▶ _INSTRUCTIONS TO FOLLOW_: Lines from the one containing "This screenshot has height=1300, width=1132." through the last line of the data are to be returned exactly, both ends included, minus any pictures.

▶ _MATERIAL FOR THIS EXERCISE_:
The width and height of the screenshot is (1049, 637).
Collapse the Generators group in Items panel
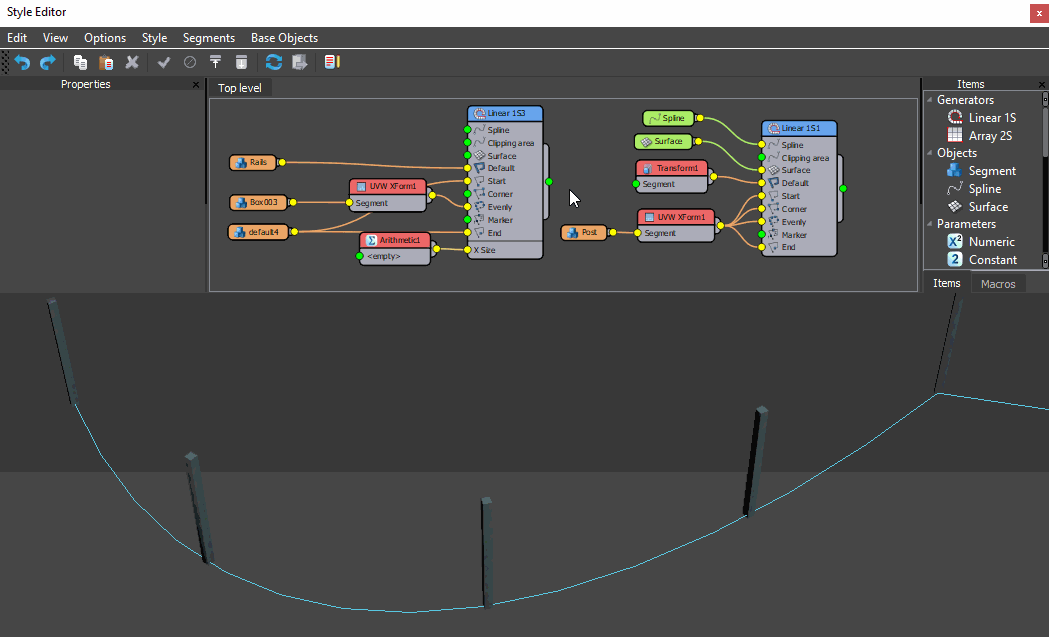930,99
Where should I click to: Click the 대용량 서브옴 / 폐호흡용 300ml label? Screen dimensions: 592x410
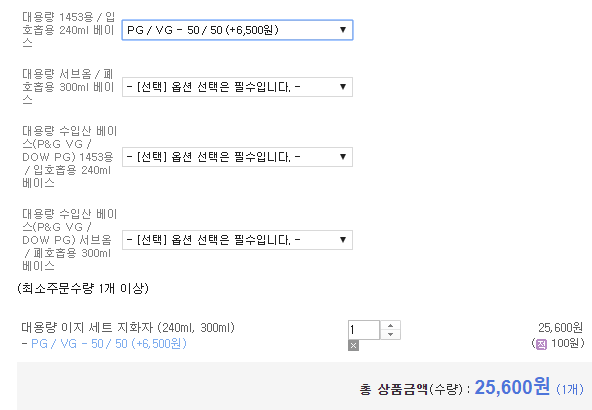pyautogui.click(x=68, y=87)
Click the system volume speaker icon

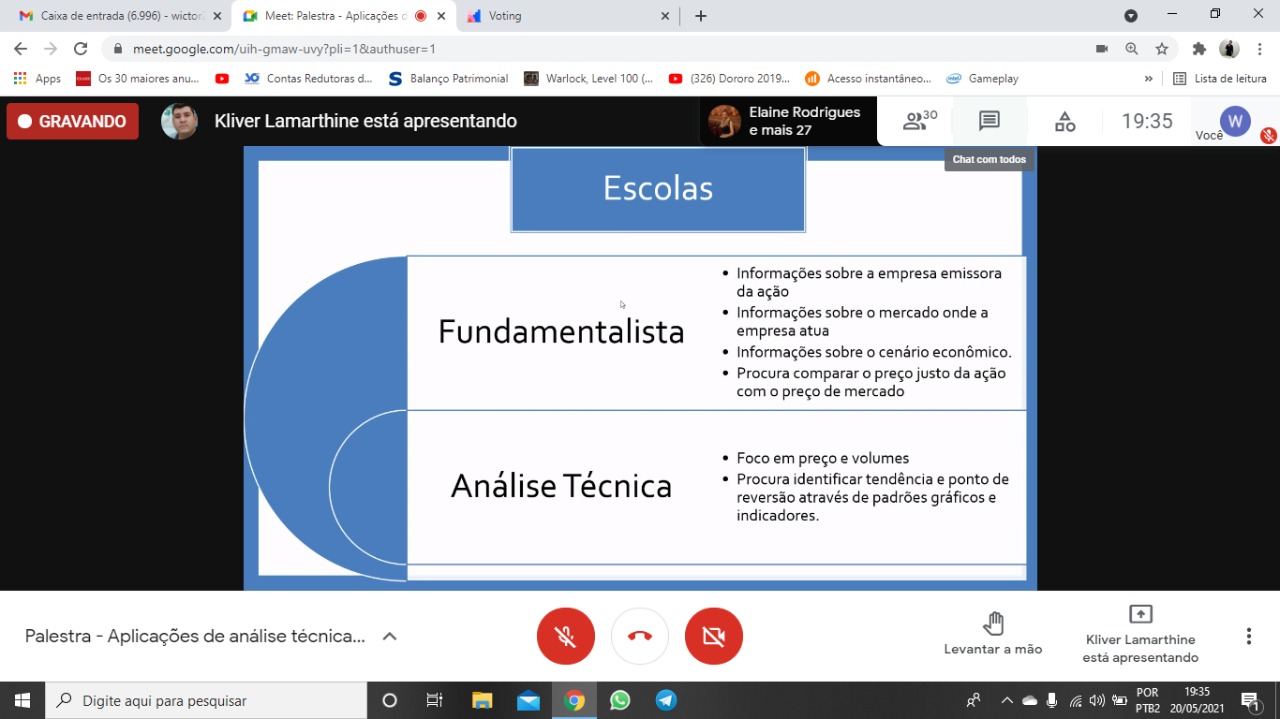(1097, 700)

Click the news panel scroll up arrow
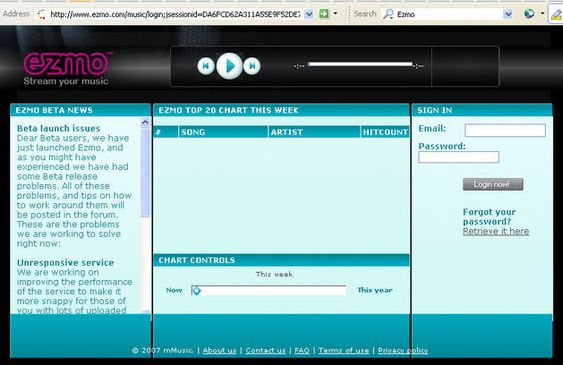click(x=145, y=122)
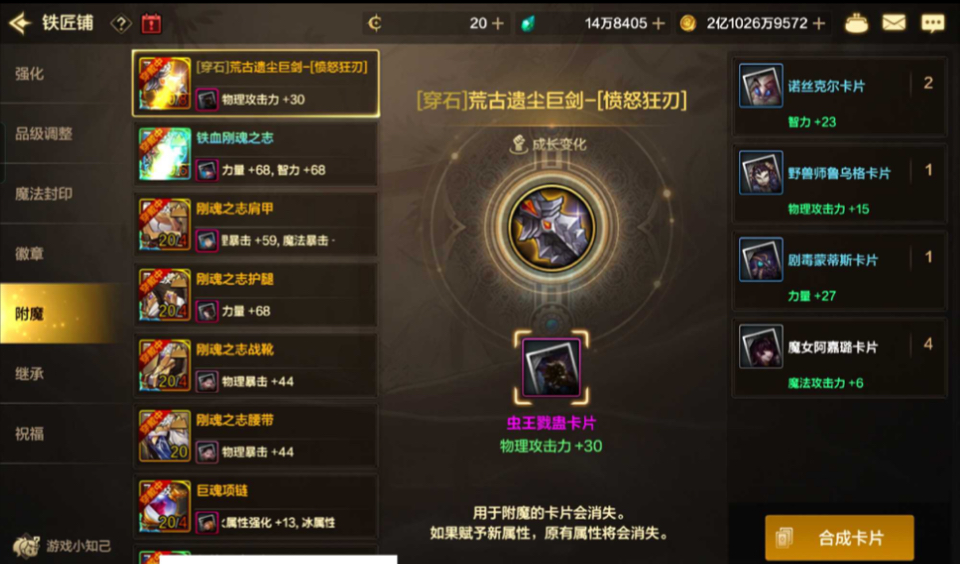This screenshot has height=564, width=960.
Task: Tap the plus beside 14万8405 gems
Action: tap(658, 23)
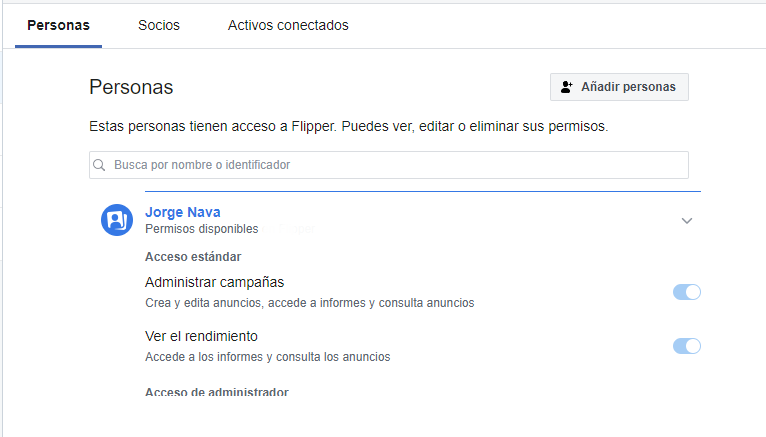The image size is (766, 437).
Task: Switch to the Socios tab
Action: pos(159,25)
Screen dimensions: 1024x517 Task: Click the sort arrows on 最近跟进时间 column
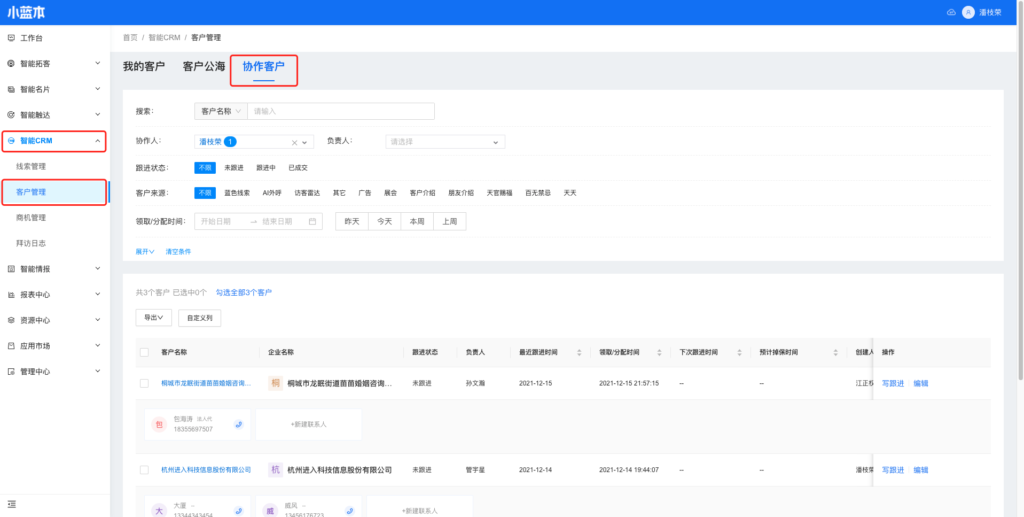pos(579,352)
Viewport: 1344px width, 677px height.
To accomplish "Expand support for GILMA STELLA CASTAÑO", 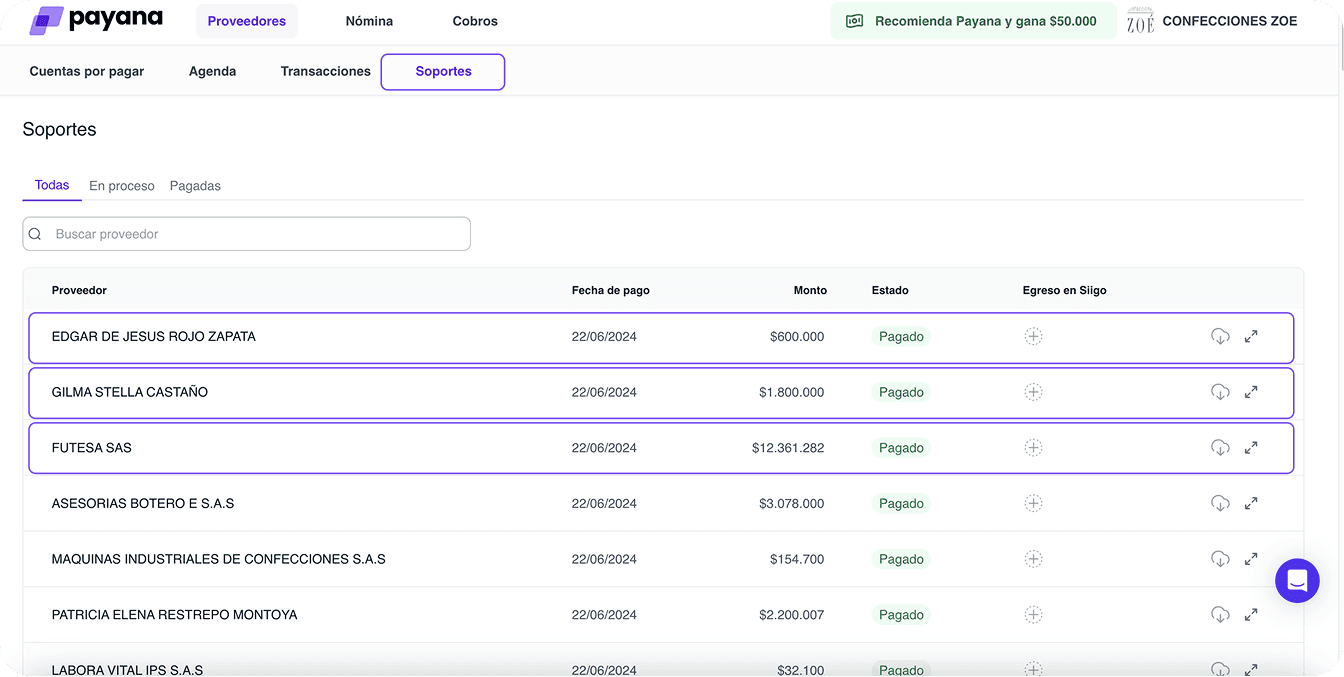I will tap(1251, 392).
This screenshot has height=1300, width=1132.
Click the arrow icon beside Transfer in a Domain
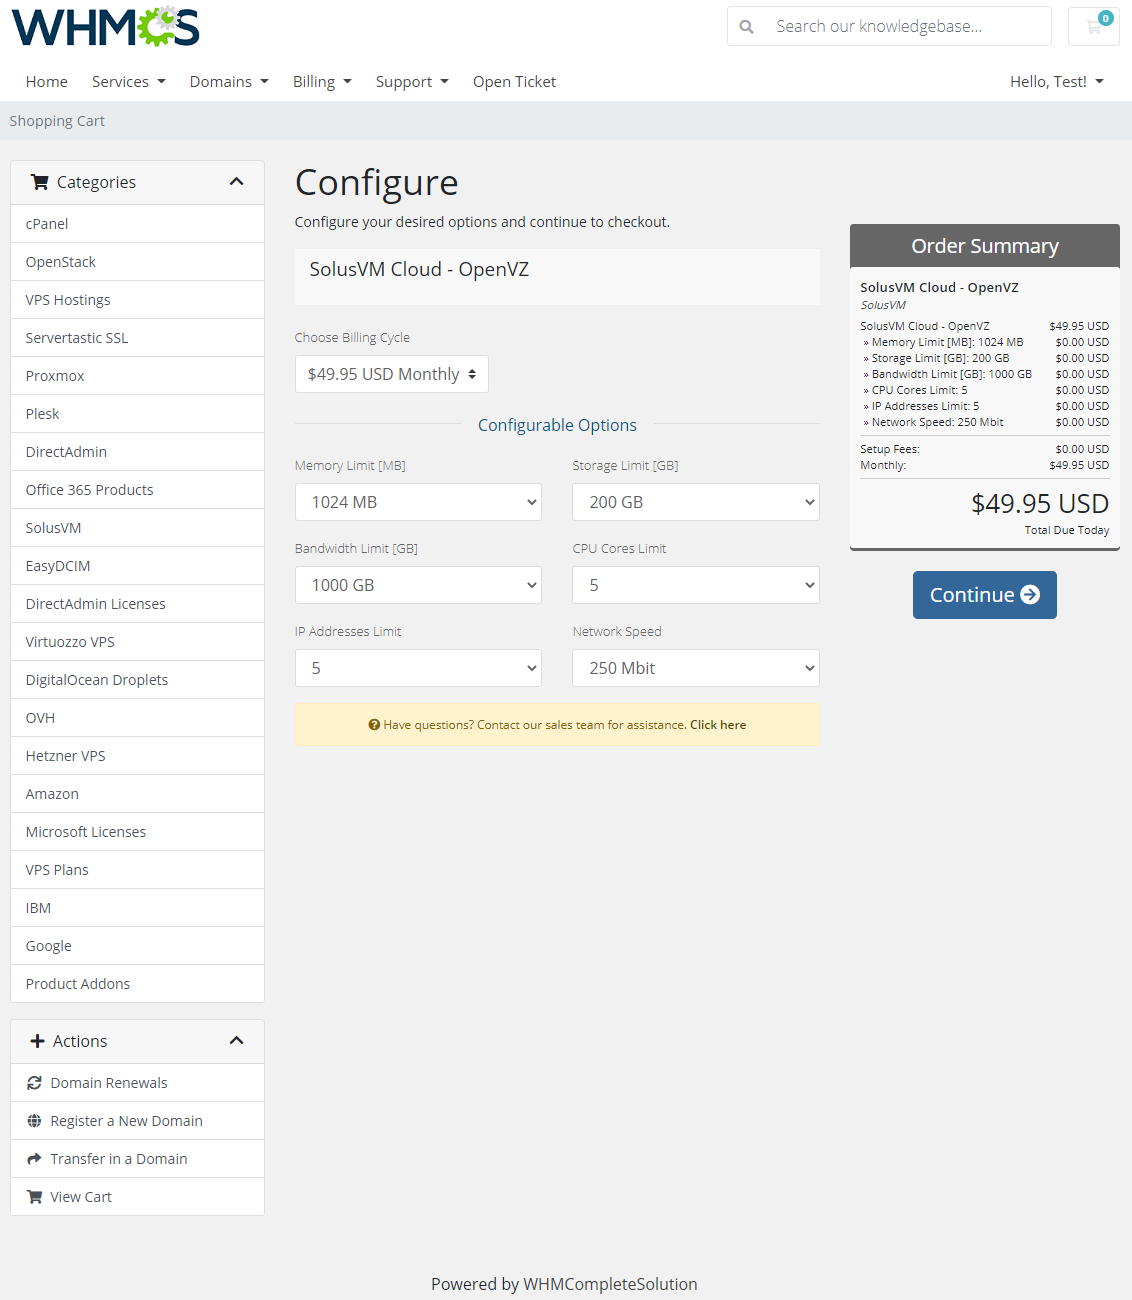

▶ _ANSWER SECTION_:
This screenshot has height=1300, width=1132.
Click the arrow icon beside Transfer in a Domain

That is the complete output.